The sculpture displayed in the guest bedroom includes a projection of a tapestry motif designed by Irish architect and artist Eileen Gray, a contemporary of Le Corbusier’s, superimposed on a projection of the floor plan for her villa E-1027. The latter was another renowned modernist secondary residence completed a few years prior to the Villa Savoye in the south of France. In the villa E-1027, Le Corbusier painted frescoes against Eileen Gray’s wishes, an act which would become a considerable source of dissent between the two artists. By including Gray in his project for the Villa Savoye, Haroon Mirza pays an amicable tribute to the latter.

Echoing the architecture of the villa, Haroon Mirza has therefore emphasized a minimalist intervention that interacts directly with its environment. Sound, which is an essential feature of the artist’s visual work, strives to find a balance or harmony with regard to this architectural space. Visitors to the exhibition are invited to consider the villa from a new perspective, not just visual but also auditory.
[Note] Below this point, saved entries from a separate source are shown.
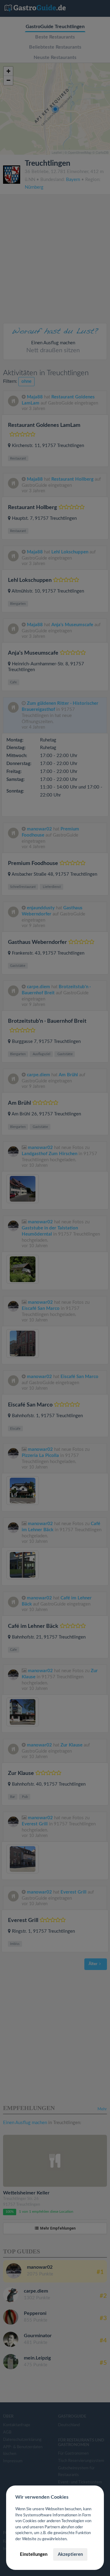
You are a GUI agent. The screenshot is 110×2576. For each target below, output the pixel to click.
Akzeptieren (70, 2554)
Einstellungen (33, 2554)
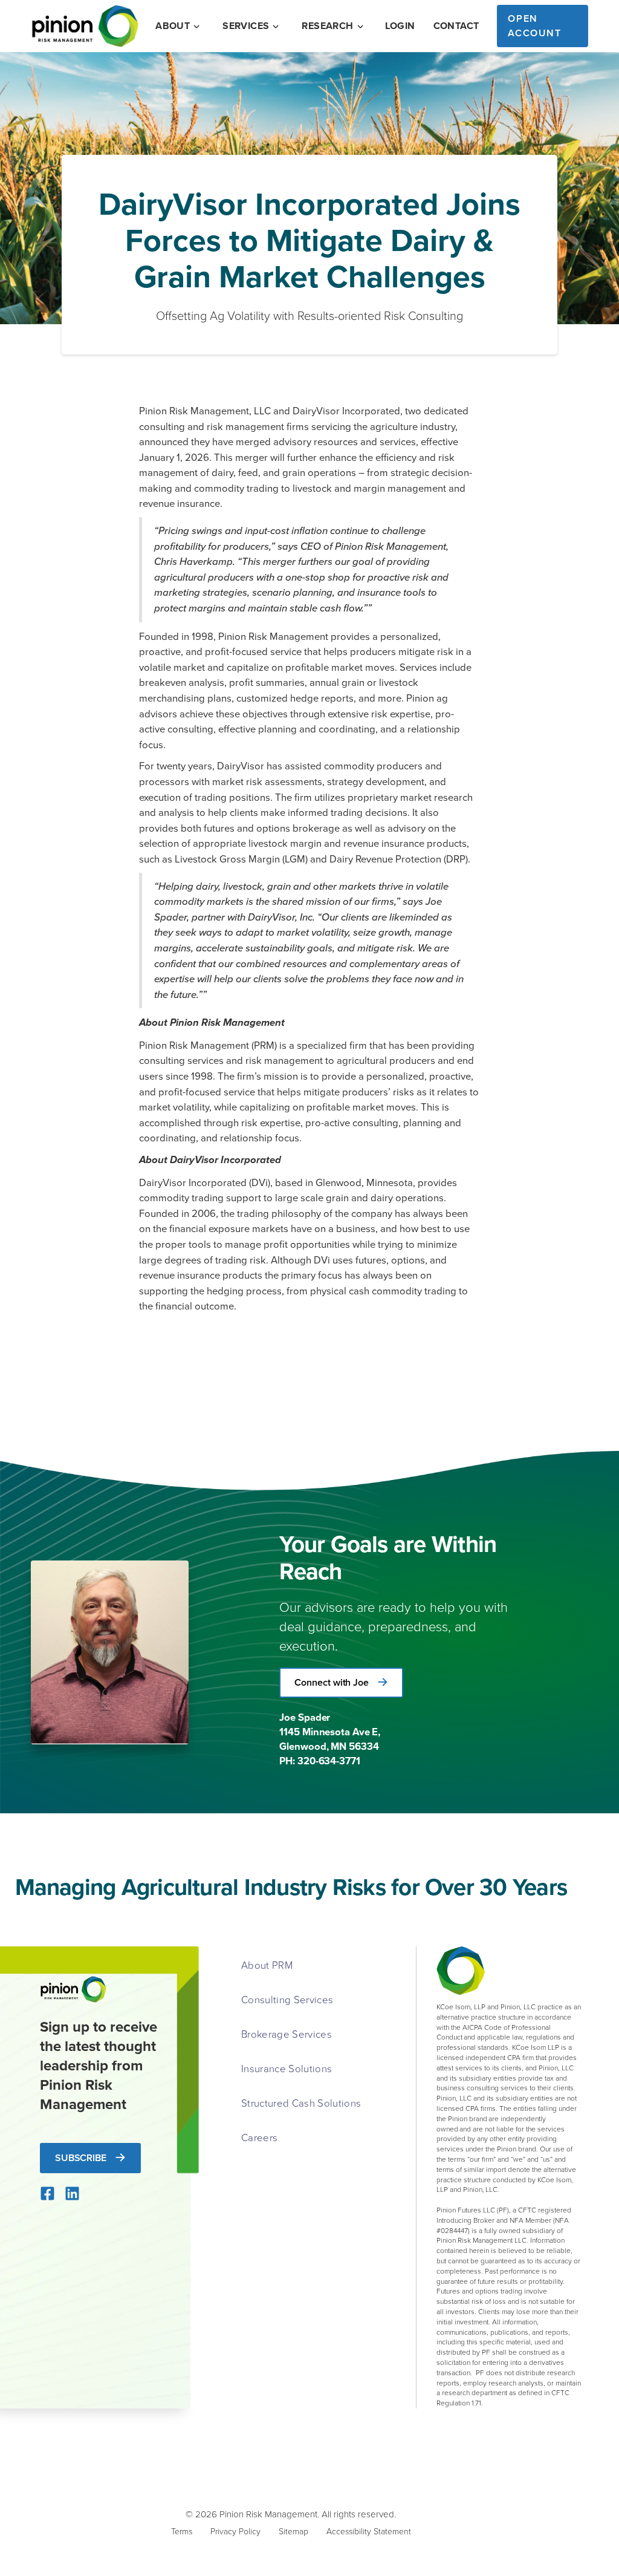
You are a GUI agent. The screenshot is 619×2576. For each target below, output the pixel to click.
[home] (85, 26)
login (400, 26)
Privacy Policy (235, 2531)
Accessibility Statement (368, 2531)
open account (534, 25)
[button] (178, 26)
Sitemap (293, 2531)
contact (456, 26)
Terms (181, 2531)
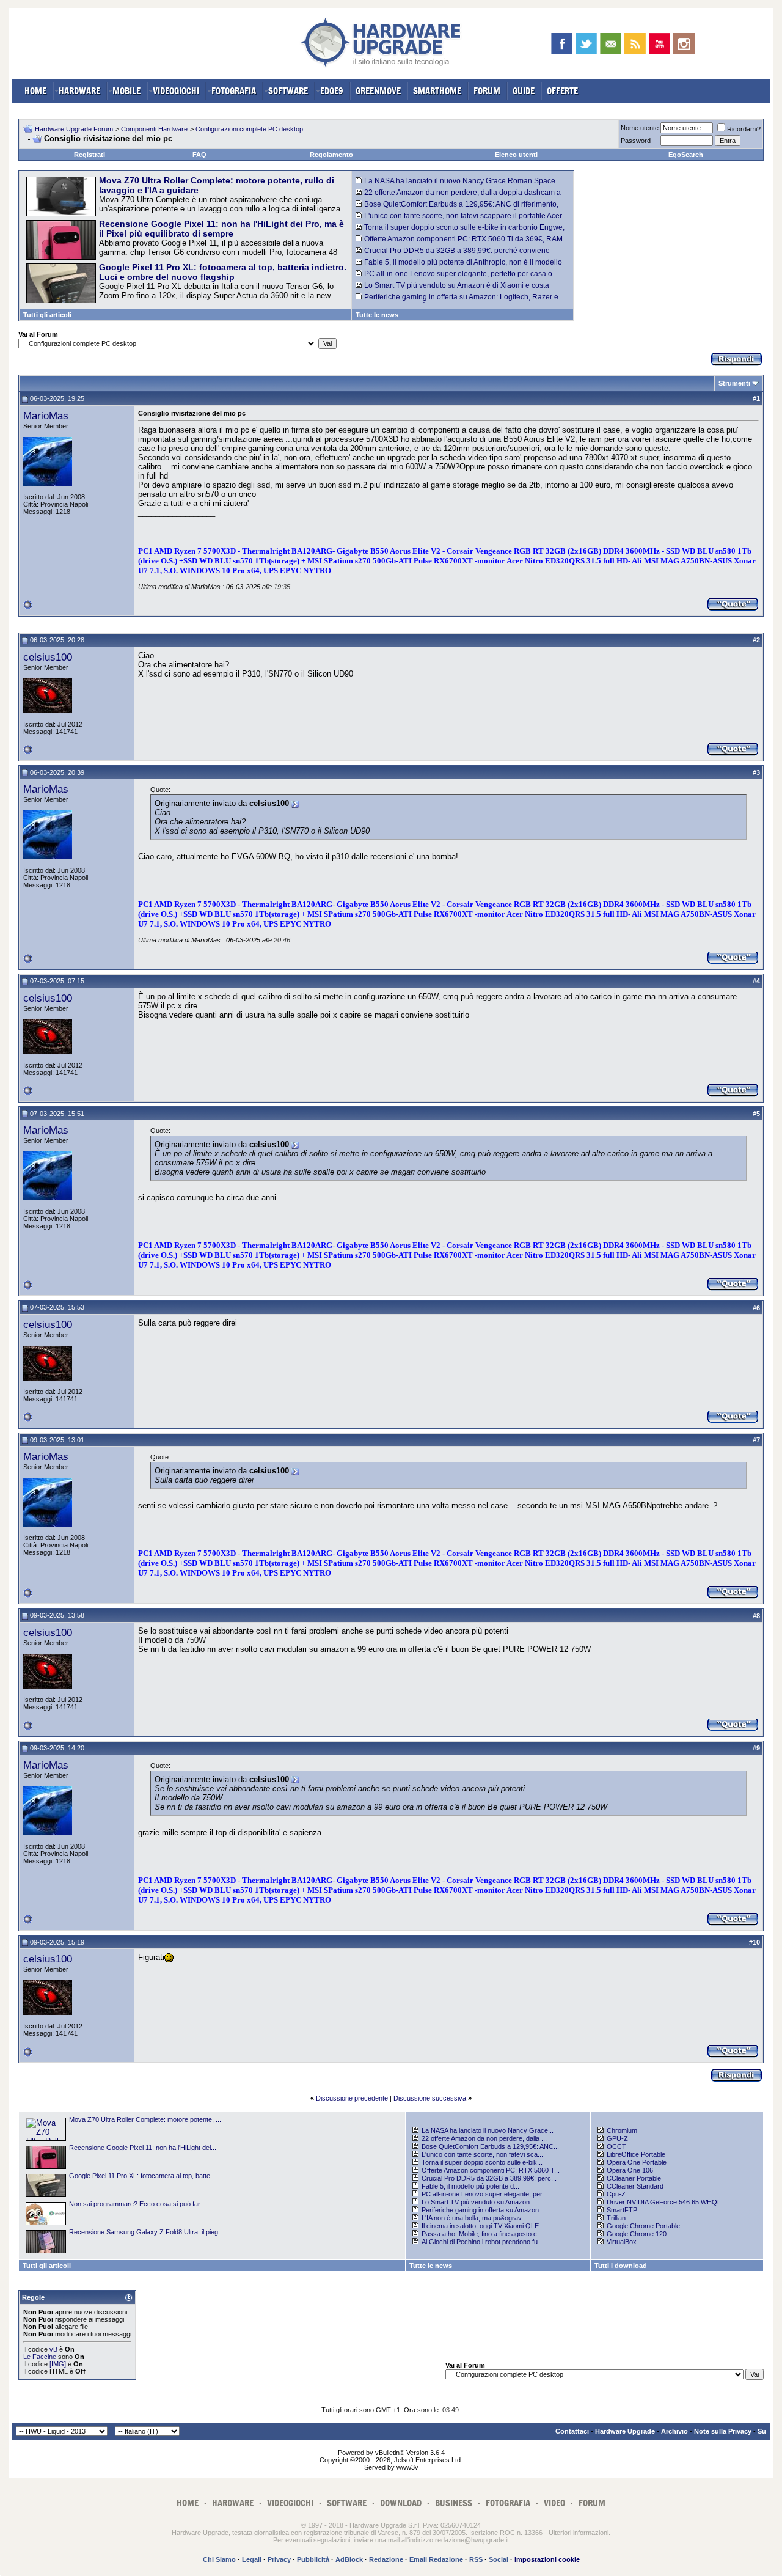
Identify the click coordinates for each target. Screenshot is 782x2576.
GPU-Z (617, 2138)
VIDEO (554, 2503)
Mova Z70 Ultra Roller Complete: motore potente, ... (145, 2119)
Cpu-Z (616, 2194)
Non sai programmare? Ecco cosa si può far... (137, 2203)
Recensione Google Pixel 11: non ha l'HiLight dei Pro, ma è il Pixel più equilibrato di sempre (221, 228)
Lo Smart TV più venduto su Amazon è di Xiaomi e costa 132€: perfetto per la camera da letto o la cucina (452, 289)
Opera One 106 (630, 2170)
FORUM (486, 90)
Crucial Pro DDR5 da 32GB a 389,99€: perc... (489, 2178)
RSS (476, 2559)
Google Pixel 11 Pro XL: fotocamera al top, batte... (142, 2175)
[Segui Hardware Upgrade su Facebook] (561, 43)
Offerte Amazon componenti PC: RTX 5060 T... (491, 2170)
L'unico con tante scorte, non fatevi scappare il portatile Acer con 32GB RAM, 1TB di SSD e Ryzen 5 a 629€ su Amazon (459, 220)
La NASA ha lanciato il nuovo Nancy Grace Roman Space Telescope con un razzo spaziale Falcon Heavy (455, 185)
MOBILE (126, 90)
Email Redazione (436, 2559)
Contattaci (572, 2431)
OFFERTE (562, 90)
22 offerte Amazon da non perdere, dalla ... (484, 2138)
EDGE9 (331, 90)
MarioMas (45, 415)
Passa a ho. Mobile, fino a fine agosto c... (482, 2233)
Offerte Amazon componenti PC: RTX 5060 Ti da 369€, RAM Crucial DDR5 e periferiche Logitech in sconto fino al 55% (459, 243)
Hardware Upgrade (625, 2431)
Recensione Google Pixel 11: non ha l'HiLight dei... (142, 2147)
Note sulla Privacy (722, 2431)
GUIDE (524, 90)
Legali (251, 2559)
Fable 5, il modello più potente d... (470, 2186)
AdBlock (349, 2559)
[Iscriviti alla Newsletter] (610, 43)
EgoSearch (685, 154)
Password (636, 140)
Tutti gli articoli (47, 314)
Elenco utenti (516, 154)
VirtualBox (622, 2241)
A selection of books on the theme of sound and silence may be consulted freely in the boudoir and offers several avenues or lines of thinking to those visitors wishing to broaden their knowledge of some of the themes evoked by the exhibition.

Haroon Mirza b. 1977 is a British artist, born in London where he continues to live and work today. His installations are an assemblage of recycled and ready-made objects. They also consist of technological elements in an experimental DIY fashion which can be said to rework various phenomena of cultural history and modern and contemporary art, and more specifically musical phenomena. His works solicit both visual and auditory perception. Recipient of the Silver Lion Award at the 54th Venice Biennial in 2011, Mirza has exhibited his work at Spike Island (Bristol), Studio 231 of the New Museum (New York) and at the Lisson Gallery (London) which represents the artist. An artist and DJ, Haroon Mirza launched an Internet site, o-o-o-o.co.uk in 2013, which invites artists and musicians to download audio samples of his work, to remix them and then upload them via Sound Cloud. He was invited by Lab’Bel to create a site-specific work for the Villa Savoye.

Lab’Bel, the arts laboratory of the Bel Group was created in the spring of 2010 with the aim of fostering and promoting contemporary art in compliance with the values of sharing, accessibility and enjoyment supported by this food-processing group of which it is a part. In accordance with this philosophy and since its creation, the group has put together a collection of artworks produced since the beginning of the last decade and organizes a number of exhibitions and artistic events both in France and overseas every year. Since 2011, Lab’Bel has sought to develop a dialogue between modernist architecture and contemporary art. Stefan Brüggemann’s intervention, The World Trapped in it Self (Mirrors for windows) in Mies van der Rohe’s German pavilion in Barcelona was the first in this series of exhibitions, followed this year with Haroon Mirza’s The Light Hours at the Villa Savoye.